What do we want to die from?
BMJ 2010; 341 doi: https://doi.org/10.1136/bmj.c3883 (Published 21 July 2010) Cite this as: BMJ 2010;341:c3883- Iona Heath, general practitioner, London
- iona.heath22{at}yahoo.co.uk
Successive governments have been committed to reducing mortality, and the recent white paper shows that the current coalition government is no exception (BMJ 2010;341:c3796, doi:10.1136/bmj.c3796). The problem with such a commitment begins with the word: mortality means both the number of deaths in any given context but also the condition of being mortal and subject to death. We must all die, and so we must all die from something. The mortality rate for the population as a whole will always be 100%; so to what profile of causes of death should we aspire? If we continue to fight all causes of mortality, particularly in extreme old age, we have no hope of success, and we will consume an ever increasing proportion of healthcare resources for ever diminishing returns.
The World Health Organization’s 2008-2013 action plan for the prevention and control of non-communicable diseases states that these diseases, mainly cardiovascular diseases, cancers, chronic respiratory diseases, and diabetes, “represent a leading threat to human health and development. These four diseases are the world’s biggest killers, causing an estimated 35 million deaths each year—60% of all deaths globally” (http://whqlibdoc.who.int/publications/2009/9789241597418_eng.pdf). Yet surely this is, in many ways, a cause for celebration: millions of people are no longer dying from acute infections and malnutrition in childhood and are living long enough to develop the whole array of chronic non-communicable diseases. But WHO also informs us that of the 35 million people who died from chronic disease in 2005 half were aged under 70, and these are the deaths that should demand our attention—globally and nationally.
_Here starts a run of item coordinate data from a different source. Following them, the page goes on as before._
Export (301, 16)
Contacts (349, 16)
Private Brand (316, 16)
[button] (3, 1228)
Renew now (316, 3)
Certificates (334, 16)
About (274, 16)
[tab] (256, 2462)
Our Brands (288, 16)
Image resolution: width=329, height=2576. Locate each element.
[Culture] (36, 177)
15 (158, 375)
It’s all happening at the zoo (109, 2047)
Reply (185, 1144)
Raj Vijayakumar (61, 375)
If healthcare services are ever to do anything serious about health inequalities they will need to find the courage to concentrate their efforts on premature mortality and to resist the inevitable but inappropriate accusations of ageism. Those who die early suffer the most tragic loss of life years. Mortality among under 5s in the United Kingdom is the highest in western Europe, and rates of child mortality in poor countries are a continuing testament to the failure of global economic and social justice.
Death in extreme old age is often timely. When the ageing body begins to fail, diseases are like Shakespeare’s sorrows: “they come not single spies, but in battalions.” All clinicians caring for older people have the experience of treating one disease process, only for another to take its place; and the more diseases that coexist, the greater the hazards of overtreatment and polypharmacy, and the more the challenges of daily life become a struggle. We continue to prescribe statins to those aged over 70 despite evidence that although this reduces deaths from cardiovascular disease it does not reduce overall mortality and increases rates of diagnosis of cancer and dementia (BMJ 2007;335:285-287, doi:10.1136/bmj.39241.630741.BE1). When one cause of death is curtailed, others must inevitably come forward to fill the gap. Everyone is obliged to die from something. If we close off all the alternative exit strategies, more and more older people will face the prospect of dementia.
Indeed the contemporary management of dementia in high income countries perhaps demonstrates the nub of the problem. The natural history of dementia offers the failing body and mind a way out: eventually the swallowing mechanism begins to fail, causing aspiration pneumonia and the possibility of dying. Yet now when swallowing becomes problematic health services provide percutaneous endoscopic gastrostomy (PEG) tubes and expensive enteral nutrition. And if pneumonia does supervene, healthcare professionals all too often banish “the old man’s friend” with antibiotics. A study of the care of patients with either advanced cancer or advanced dementia dying in an acute hospital in the United States showed that for 24% of both groups cardiopulmonary resuscitation was attempted and that 55% of those with dementia died with feeding tubes in place (Archives of Internal Medicine 1996;156:2094-100, doi:10.1001/archinte.156.18.2094). Is this what we want for ourselves or for those we love—or indeed for anyone?
WHO publishes profiles of causes of death for countries with different levels of economic resources (www.who.int/chp/chronic_disease_report/part1/en/index2.html.) Predictably, high income countries have the highest proportion of deaths from non-communicable diseases; low income countries have a higher absolute number of such deaths, but an even higher number and a greater proportion of deaths are still caused by infections, maternal and perinatal conditions, and malnutrition. Which profile is the one to which societies should aspire? Healthcare professionals, politicians, and journalists have a responsibility to begin to think about these issues. All too often in global statistics it is difficult to unravel total mortality from premature mortality, and we urgently need to see profiles for the causes of premature death. And again, what sort of profile should we be aiming for?
A long life almost inevitably culminates in some form of non-communicable disease. Total life expectancy now exceeds healthy life expectancy by about two decades, and this gap seems to be widening with the ever earlier diagnosis of chronic disease. The public health dream of a long and healthy life followed by a rapid and easy death grows ever more elusive. Non-communicable diseases are here to stay. Memento mori.